If no issues have been found (i.e., find_issues() has not been called or was called with no issue types), the method prints a message indicating that no issue types were specified and returns early.
The method uses a factory pattern (report_factory) to select the appropriate reporter implementation based on whether an image lab is present, allowing image-specific issue types to be reported alongside standard ones.
Usage
Call report() on a Datalab instance after find_issues() has been run. Adjust parameters to control the level of detail in the output.
Code Reference
Source Location
- Repository
cleanlab/cleanlab- File
cleanlab/datalab/datalab.py- Lines
- 355--363
Signature
def report(
self,
*,
num_examples: int = 5,
verbosity: Optional[int] = None,
include_description: bool = True,
show_summary_score: bool = False,
show_all_issues: bool = False,
) -> None
Import
from cleanlab import Datalab
# report is a method of the Datalab instance
I/O Contract
Inputs
| Name | Type | Required | Description |
|---|---|---|---|
num_examples |
int |
No (default: 5) |
Number of the most problematic examples to show for each issue type. |
verbosity |
Optional[int] |
No (default: instance verbosity) | Controls the amount of detail in the report. Valid values are 0 through 4. If None, uses the verbosity level set during Datalab initialization.
|
include_description |
bool |
No (default: True) |
Whether to include a plain-language description of each issue type. Set to False once familiar with the issue types.
|
show_summary_score |
bool |
No (default: False) |
Whether to display the overall severity score per issue type. These scores are not comparable across different issue types. |
show_all_issues |
bool |
No (default: False) |
Whether to show all issue types that were checked, including those with zero detected issues. By default, only issue types with at least one flagged example are shown. |
Outputs
| Name | Type | Description |
|---|---|---|
| return | None |
The method prints the report to stdout. No value is returned. |
Usage Examples
Basic Report
from cleanlab import Datalab
# After initialization and find_issues()
lab = Datalab(data=my_data, label_name="label")

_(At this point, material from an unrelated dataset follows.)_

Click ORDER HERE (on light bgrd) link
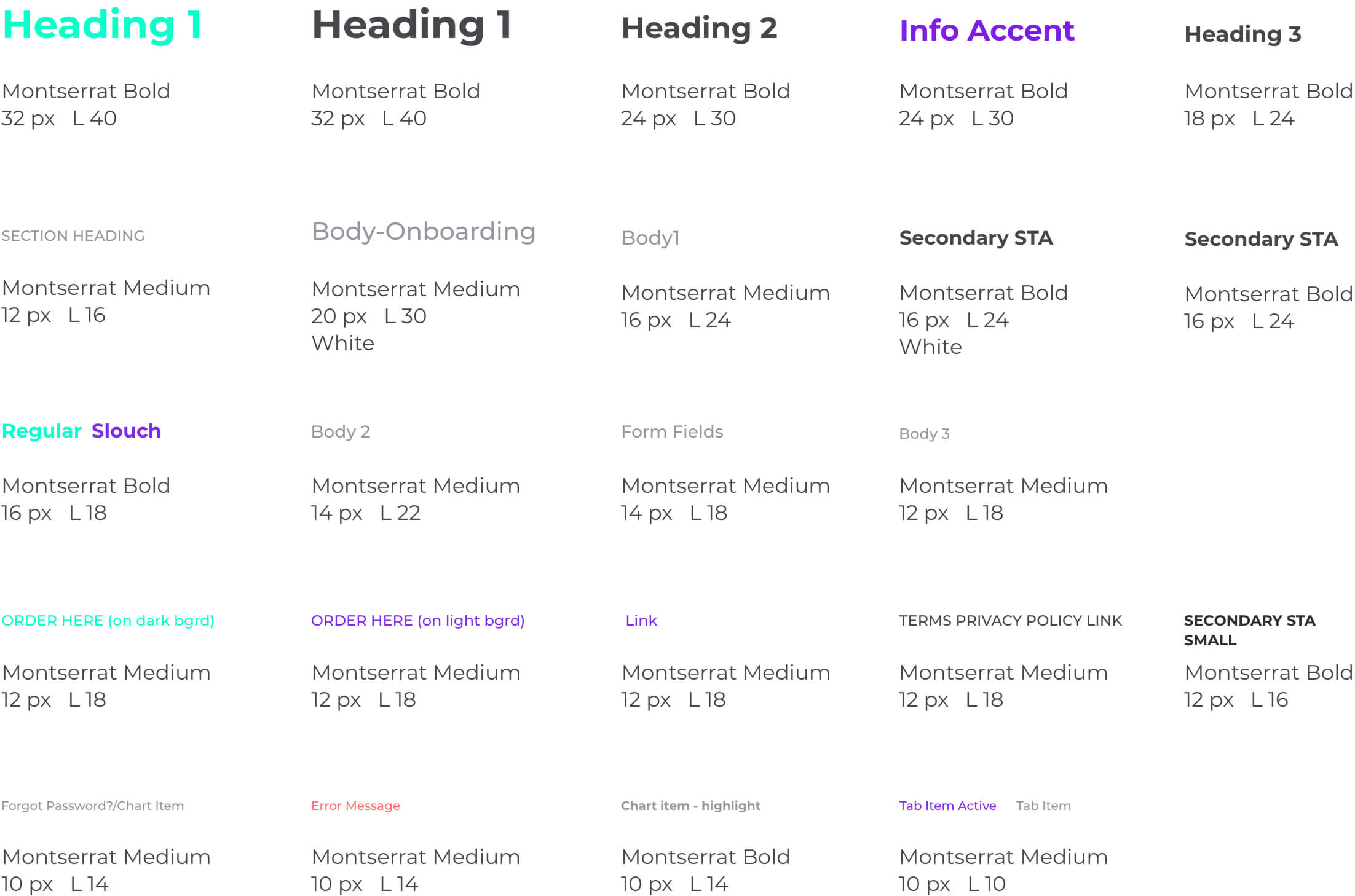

lab.find_issues(pred_probs=pred_probs, features=features)
# Print the default report
lab.report()
Customized Report
# Show more examples, include severity scores, show all issue types
lab.report(
num_examples=10,
verbosity=3,
include_description=False,
show_summary_score=True,
show_all_issues=True,
)
Minimal Report
# Minimal output: fewer examples, low verbosity
lab.report(num_examples=2, verbosity=0)